• 読む文章:
────────────────

入り口付近にはバーカウンターを兼ねたようなセラーがあり、
奥に厨房とカウンター、それにテーブル席で
20名くらいのキャパでしょうか。
狭いフロアに無理に詰め込んだからか、
テーブル間の距離はあまりに接近しています。
同じテーブルの同伴者と、
隣のテーブルの客との距離が変わらないという笑える配置。
誰とでも親密感を築けるように狙ったのでしょうか。

驚いたのは客層です。
本にあるような、
お金に余裕のありそうな熟年層はどこにも見当たりません。
我々も含めて。
取材時から一気に客層に変化が出たのでしょうか。

料理はアラカルトだけで「高過ぎる」の一言。
前菜が2~2400円、パスタも2千円以上、
そしてメインはカツレツ、オーソブッコが3200円、
Tボーン4800円以上、鴨にいたっては5400円と
出身の「ヴィーノ」でなく「クチーナ ヒラタ」に匹敵する
強気の値付けで、何処にでもある料理、選択肢も少ないのです。
一皿のポーションが大きければ許せますが、これがまた小さい。

────────────────

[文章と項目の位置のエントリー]
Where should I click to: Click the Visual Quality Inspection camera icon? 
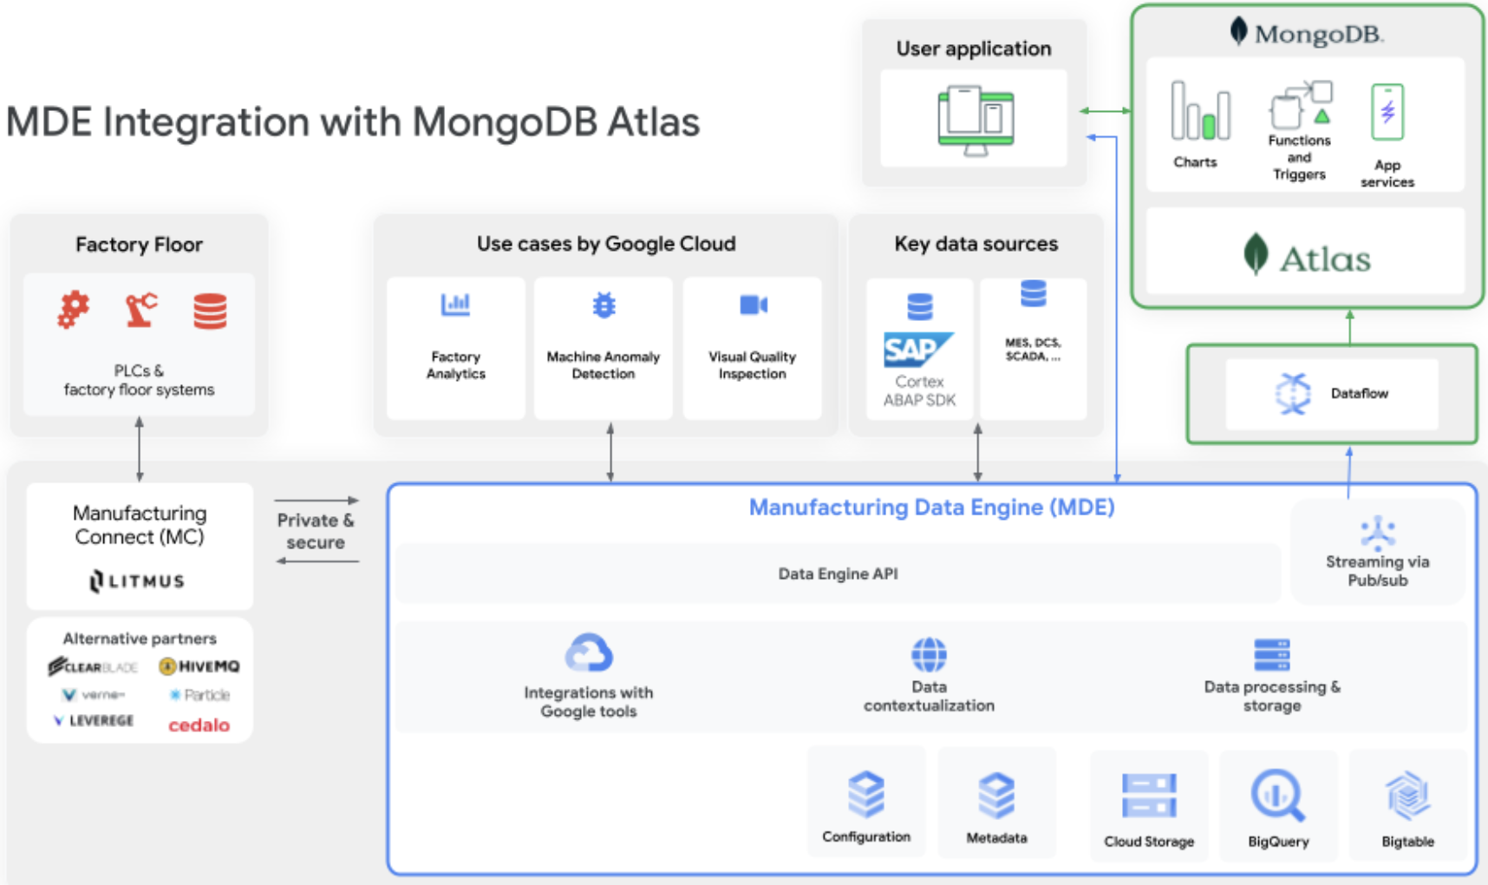[752, 305]
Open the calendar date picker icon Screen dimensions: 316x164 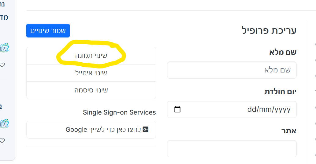[x=177, y=109]
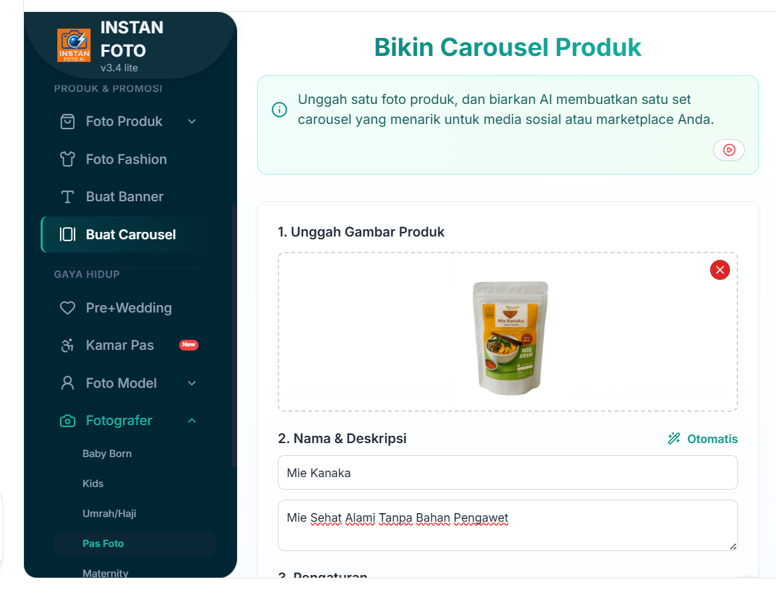Click the shirt icon for Foto Fashion
Viewport: 776px width, 599px height.
67,159
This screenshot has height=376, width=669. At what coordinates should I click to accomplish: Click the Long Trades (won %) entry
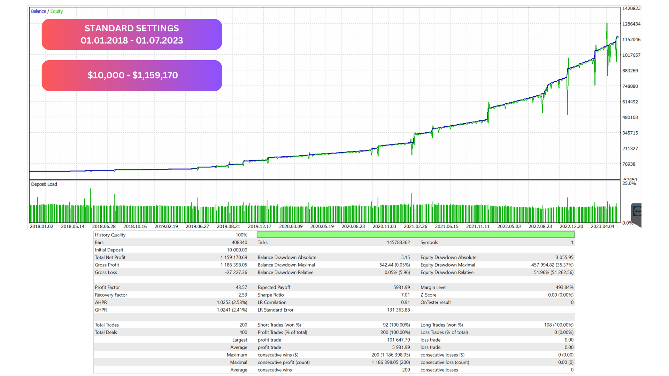(441, 325)
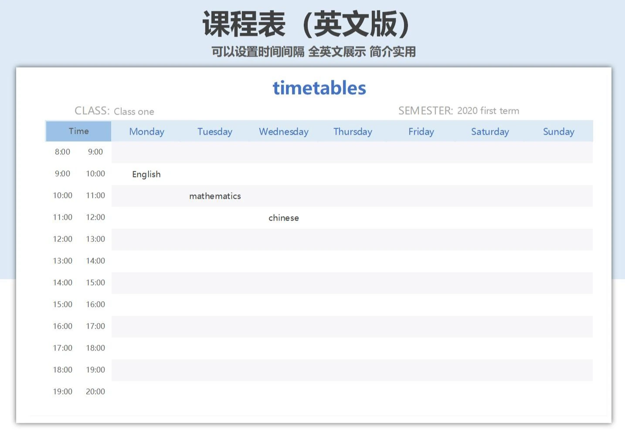Click the SEMESTER label
Viewport: 625px width, 442px height.
[x=425, y=110]
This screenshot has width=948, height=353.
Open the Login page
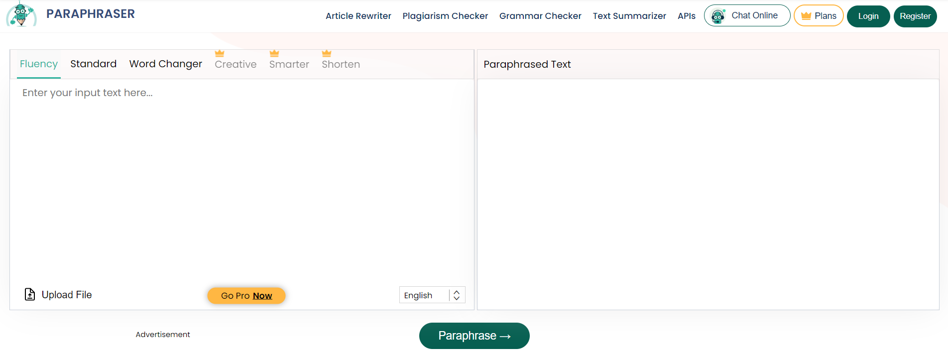(868, 16)
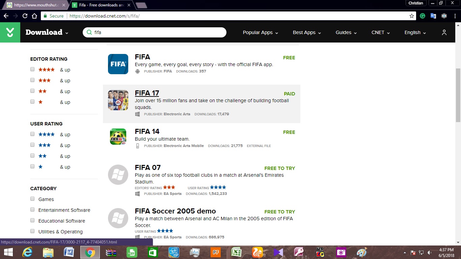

────────────────

• やること:
1. 上の店の感想文から、「入り口付近にはバーカウンターを兼ねたようなセラーがあり、」から「誰とでも親密感を築けるように狙ったのでしょうか。」までの部分をそのまま書き写してください。
2. 上の店の感想文では、鴨の料理はいくらだと書かれていますか。
3. 上の店の感想文の続きを、最後の文のあとから書いてください。

• 答え:
1.
入り口付近にはバーカウンターを兼ねたようなセラーがあり、
奥に厨房とカウンター、それにテーブル席で
20名くらいのキャパでしょうか。
狭いフロアに無理に詰め込んだからか、
テーブル間の距離はあまりに接近しています。
同じテーブルの同伴者と、
隣のテーブルの客との距離が変わらないという笑える配置。
誰とでも親密感を築けるように狙ったのでしょうか。

2. 5400円です。

3.
Tボーンもこの値段なら「アロマクラシコ」と変わらず、
量・質・焼き方とすべてに劣っておりました。

大谷浩巳氏はメニュー外の物を頼める柔軟性を評価していました。
試しに、フレッシュポリチーニのタリアテッレを
4人分頼みましたが、一人当たり3850円。高過ぎです。
これだけ請求できるなら、
誰でも柔軟性をだして特注を受けますよ。

我々が前菜、プリモ、セコンドと3皿を食べ終わるときには
周りの客は既に2回転以上していました。
つまりこの店は、前菜とパスタに適当なグラスワインを飲んで
そそくさと帰るような店のようです。

お勧めの前菜、カジキもあまりの量の少なさに驚いただけの
味はいたって凡庸。
この普通のレベルの前菜、パスタ、メインと
3皿頼むだけで1万円。
ワインを飲まなくてもドルチェやエスプレッソだけで
〆て1万5千円近くになりますから恐ろしいものです。

ワインも高い。
なぜかノンヴィンのシャンパーニュ、
ロデレールが1万円を超える価格にただ驚くばかり。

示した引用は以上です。